Title: The Little Paris Bookshop
Author: Nina George
Synopsis: Monsieur Perdu calls himself a literary apothecary. From his floating bookstore in a barge on the Seine, he prescribes novels for the hardships of life. Using his intuitive feel for the exact book a reader needs, Perdu mends broken hearts and souls. The only person he can’t seem to heal through literature is himself; he’s still haunted by heartbreak after his great love disappeared. She left him with only a letter, which he has never opened.
After Perdu is finally tempted to read the letter, he hauls anchor and departs on a mission to the south of France, hoping to make peace with his loss and discover the end of the story. Joined by a bestselling but blocked author and a lovelorn Italian chef, Perdu travels along the country’s rivers, dispensing his wisdom and his books, showing that the literary world can take the human soul on a journey to heal itself.
Rating: 4 stars
Review: This book? Wow. That’s really the only word I can use to describe it.
Jean Perdu is the owner of a bookshop barge, which aims to get everyone a book to cure their emotional ailments. Many years ago, Jean was left heartbroken by a woman, and it’s only when he tries to fall in love again, he realizes he hasn’t gotten over the woman. So, after a letter that has sat in a drawer for twenty years is opened, Perdu lifts anchor, and starts on a journey – somehow picking up on the way, an author with writer’s block, an Italian man, and a woman who is all kinds of peculiar.

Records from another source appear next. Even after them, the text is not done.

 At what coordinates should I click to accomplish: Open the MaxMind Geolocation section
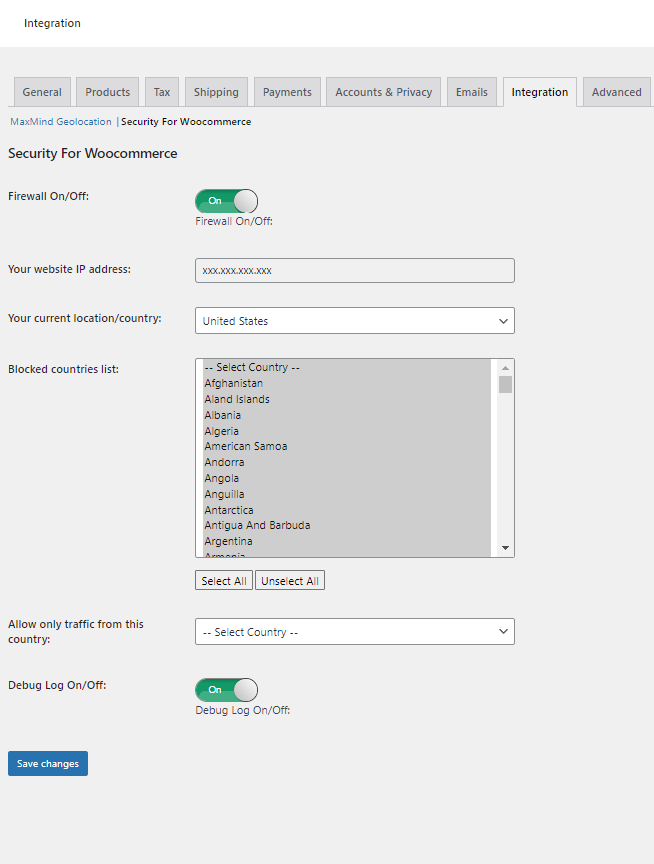pyautogui.click(x=60, y=121)
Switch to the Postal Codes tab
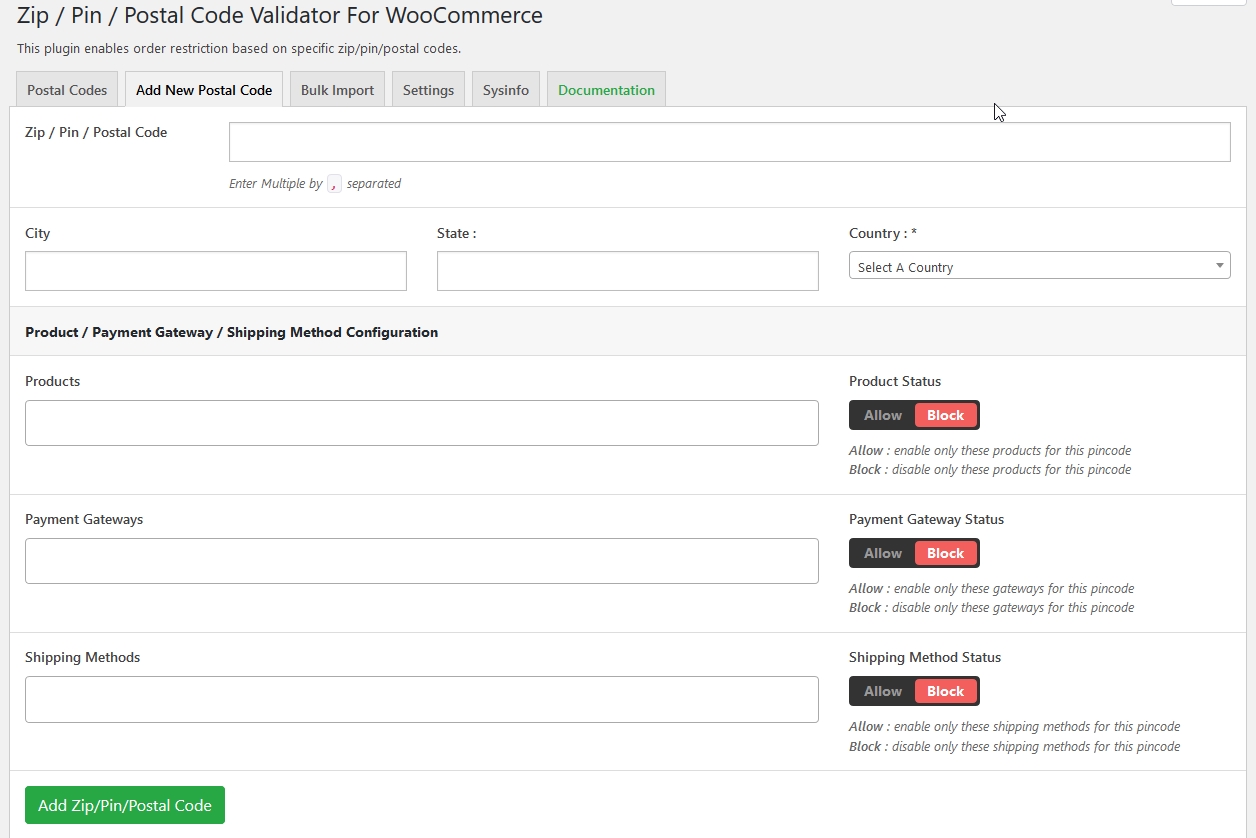 (x=66, y=89)
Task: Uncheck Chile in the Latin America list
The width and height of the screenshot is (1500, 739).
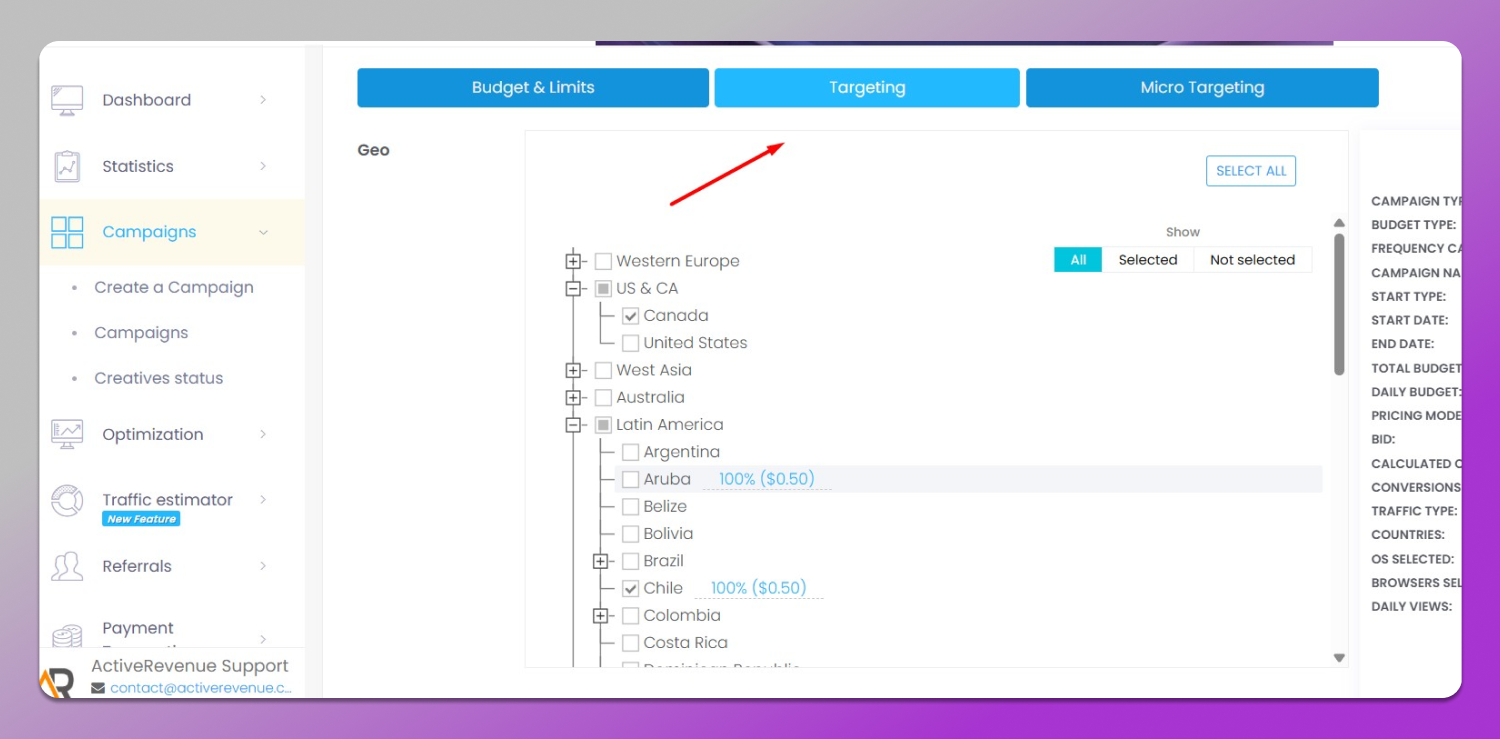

This book was so beautiful and moving, I was entranced the whole way through. As the reader, you’re swept along on Perdu’s journey, and you fall in love like he does, and it’s just so amazing. It checks all the boxes that mark a good book – beautiful language, characters who engage you and amaze you, and it makes you feel things you didn’t know you could feel before.
I mean, some of the quotes in this book are golden;
“With all due respect, what you read is more important in the long term than the man you marry, ma chére Madame.”
“Books keep stupidity at bay. And vain hopes. And vain men. They undress you with love, strength, and knowledge. It’s love from within.”
“Books can be many things, but not everything. We have to live the important things, not read them. I have to…experience my book.”
As for the characters? My mind is blown at how well they’re written. I’m absolutely in love with Max Jordan, the writers block author who wears earmuffs. He’s awkward, and bumbling, but it’s not comical. Another of my favourite characters is Samantha, but I can’t spoil anything about her since she’s a crucial part.
Overall, this book is incredible; very bittersweet (The only reason I give it a four star rating instead of five) , but a great read, especially if you just need something to cure your cynicism, or to give you a case of the feels. It’s the perfect book for every book lover, because it sums up the power that the right book can have on you. Go read this!!